** BEGIN Record excerpts **

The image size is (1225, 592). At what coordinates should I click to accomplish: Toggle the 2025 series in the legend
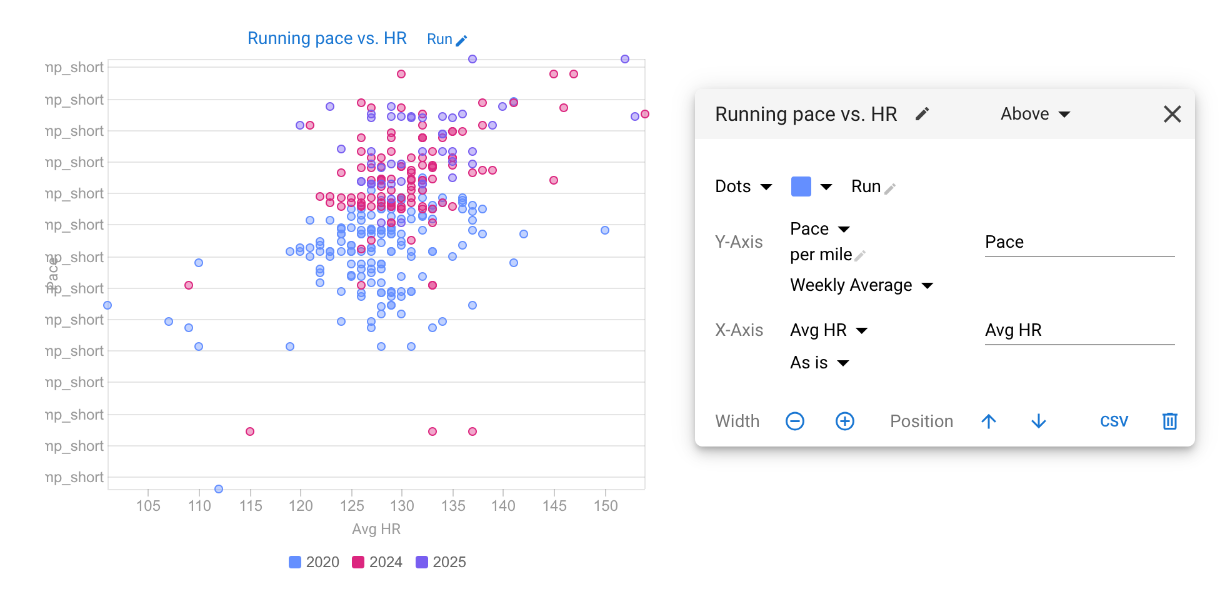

** END Record excerpts **
** BEGIN Record excerpts **

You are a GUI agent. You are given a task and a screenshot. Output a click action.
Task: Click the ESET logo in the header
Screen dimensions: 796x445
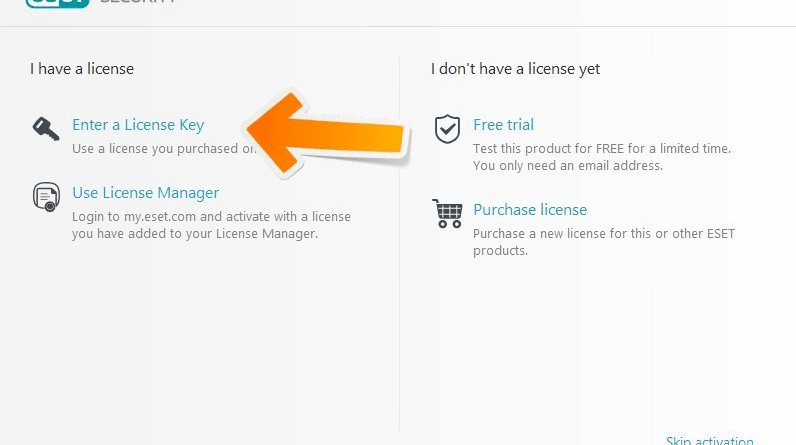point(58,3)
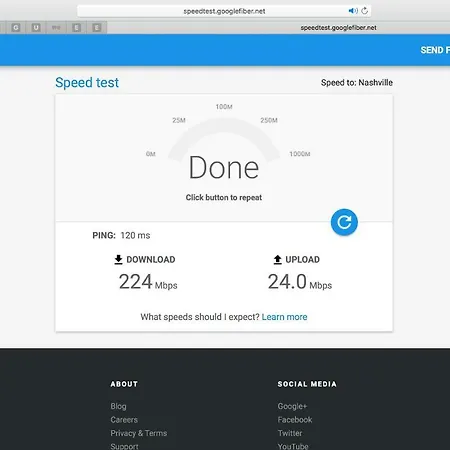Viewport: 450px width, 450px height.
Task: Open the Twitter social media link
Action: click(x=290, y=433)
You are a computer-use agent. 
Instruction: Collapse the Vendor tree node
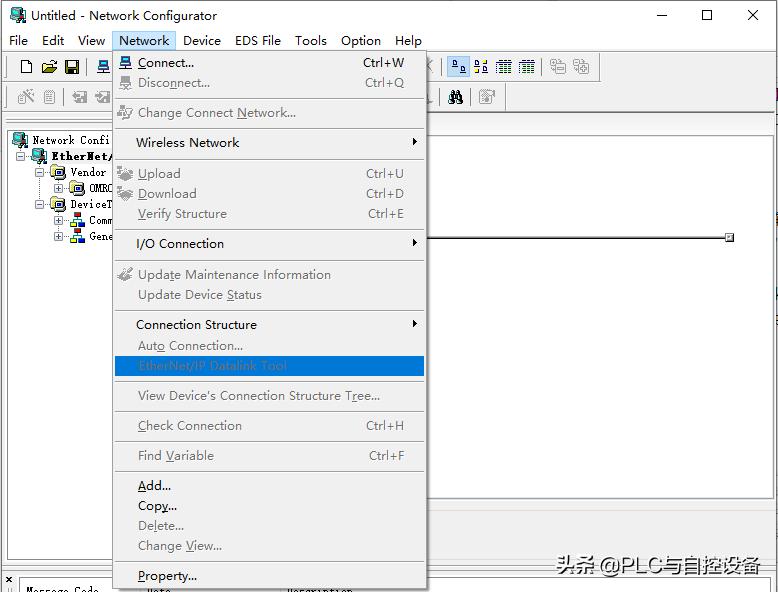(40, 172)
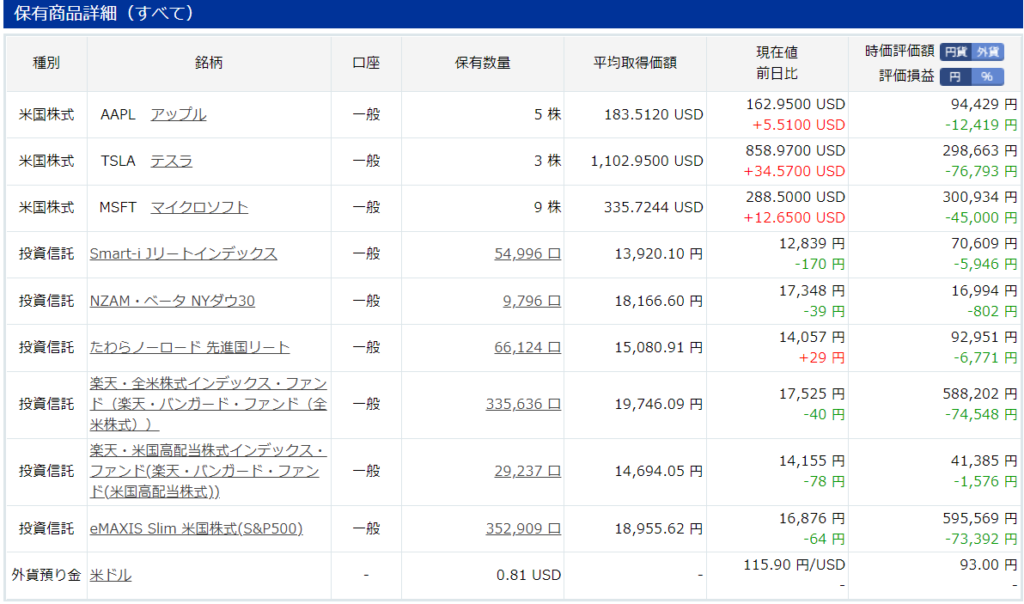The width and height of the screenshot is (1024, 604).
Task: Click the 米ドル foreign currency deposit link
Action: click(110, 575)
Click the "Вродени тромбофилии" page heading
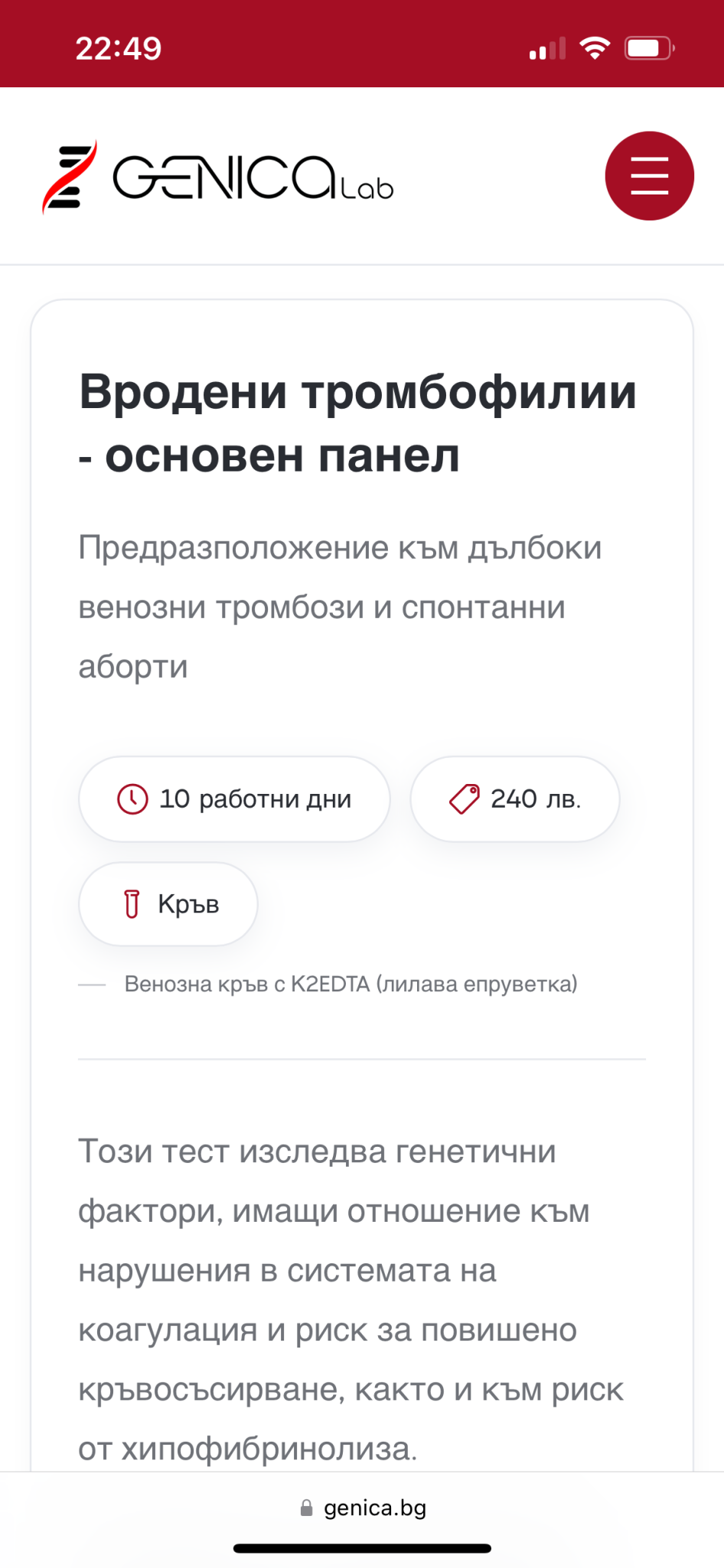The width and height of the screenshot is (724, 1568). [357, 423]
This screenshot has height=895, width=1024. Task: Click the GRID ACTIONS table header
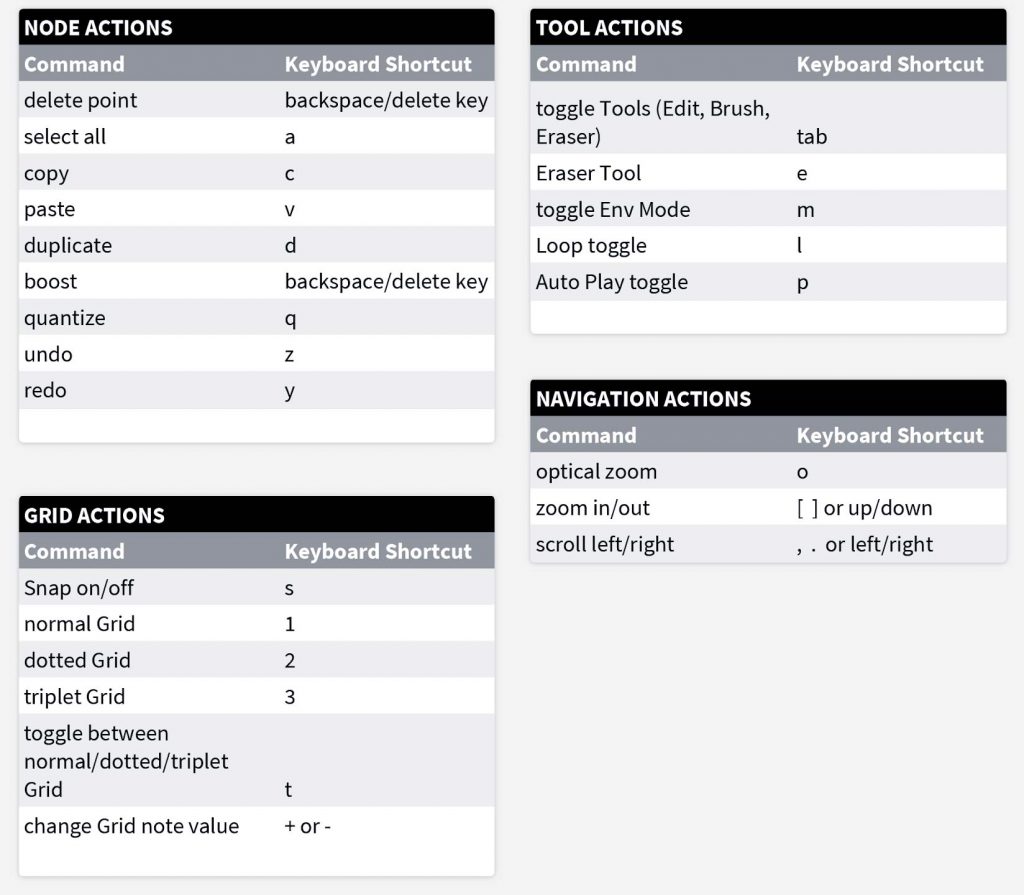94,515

** END Record excerpts **

* [What you are asked to do]
Pick out every line in the listing above that contains the string "agent" with matching case, and copy each one.

* [The result]
You are a GUI agent. You are given a task and a screenshot. Output a click action.
You are a computer-use agent. 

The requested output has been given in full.